- _任務說明_
請從下方這篇以 Avro 在 MapReduce 中排序的技術文章最後顯示的內容之後接著寫下去。

相信大家有寫過,利用繼承WritableComparator的方式實做自己的比較器,大家會發現其實寫起來好像不是那麼的方便,由於Avro在執行資料操作也是"不"需要反序列化後再做處理,且使用Avro的好處則是,
1. 若是要改變排序順序只需調整schema即可。
2. 不需要自己在開發繼承WritableComparator後再開發所需之程式碼,更也不需要花心力去maintain code。
問題 : 如何使用下述行前準備中的Input data,利用"score"降冪排序,以及使用"favoriteNumber"做升冪排序。
上述問題可以用,
1. 參考書籍上如何用WritableComparator的方式實做自己的比較器,或是參考後輩http://tonymomo.pixnet.net/blog/post/75211308這篇中的二次排序有帶出如何用WritableComparator的方式實做自己的比較器。
2. 使用Avro以及下述schema。
{
"type": "record",
"name": "User",
"fields": [
{"name": "name", "type": "string", "order": "ignore"},
{"name": "score", "type": "int", "order": "ascending"},
{"name": "favoriteNumber", "type" : "int", "order": "descending"}
]
}
流程: HDFS -> MapReduce -> HDFS
行前資料:
1. Input data(不要也把name score favoriteNumber一起放到檔案裡面,這裡只是要做個對應而已)。
name score favoriteNumber
Tony 100 4
Tony 100 5
Tony 100 1
Emma 90 8
Emma 90 9
Emma 90 10
Anne 60 3
Anne 60 5
Alen 80 2
James 70 1
2. Avro schema。
直接使用上述schema。
3. MapReduce
---- Mapper ----
public class MyMapper extends AvroMapper<Utf8, Pair<GenericRecord, String>> {
private static final Schema schema = new Schema.Parser().parse(
"{" +
" \"type\": \"record\"," +
" \"name\": \"User\"," +
" \"fields\": [" +
" {\"name\": \"name\", \"type\": \"string\", \"order\": \"ignore\"}," +
" {\"name\": \"score\", \"type\": \"int\", \"order\": \"ascending\"}," +
" {\"name\": \"favoriteNumber\", \"type\" : \"int\", \"order\": \"descending\"}" +
"]" +
"}"

- _資料摘錄_
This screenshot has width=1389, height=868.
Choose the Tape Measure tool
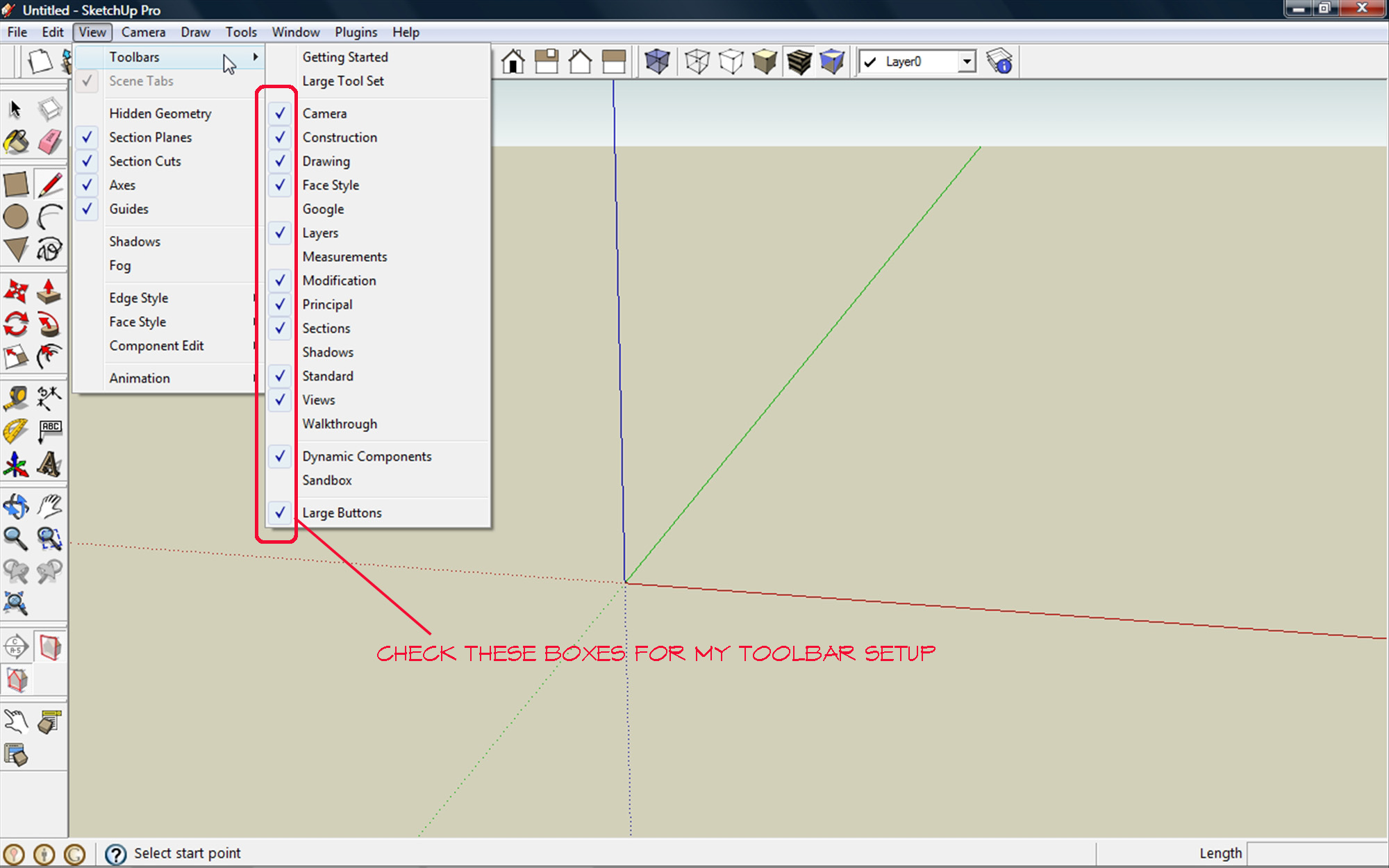click(16, 399)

- _書面回答_
);
private String sName;
private int iScore;
private int iFavoriteNumber;
private GenericRecord genericRecord = new GenericData.Record(schema);
public void map(Utf8 line, AvroCollector<Pair<GenericRecord, String>> collector, Reporter reporter) throws IOException {
StringTokenizer sToken = new StringTokenizer(line.toString());
sName = sToken.nextToken();
iScore = Integer.parseInt(sToken.nextToken());
iFavoriteNumber = Integer.parseInt(sToken.nextToken());
genericRecord.put("name", sName);
genericRecord.put("score", iScore);
genericRecord.put("favoriteNumber", iFavoriteNumber);
collector.collect(new Pair<GenericRecord, String>(genericRecord, sName));
}
}
---- Reducer ----
public class MyReducer extends AvroReducer<String, GenericRecord, Pair<GenericRecord, String>> {
private static final Schema schema = new Schema.Parser().parse(
"{" +
" \"type\": \"record\"," +
" \"name\": \"User\"," +
" \"fields\": [" +
" {\"name\": \"name\", \"type\": \"string\", \"order\": \"ignore\"}," +
" {\"name\": \"score\", \"type\": \"int\", \"order\": \"ascending\"}," +
" {\"name\": \"favoriteNumber\", \"type\" : \"int\", \"order\": \"descending\"}" +
"]" +
"}"
);
public void reduce(Utf8 key, Iterable<GenericRecord> values, AvroCollector<Pair<GenericRecord, String>> collector, Reporter reporter)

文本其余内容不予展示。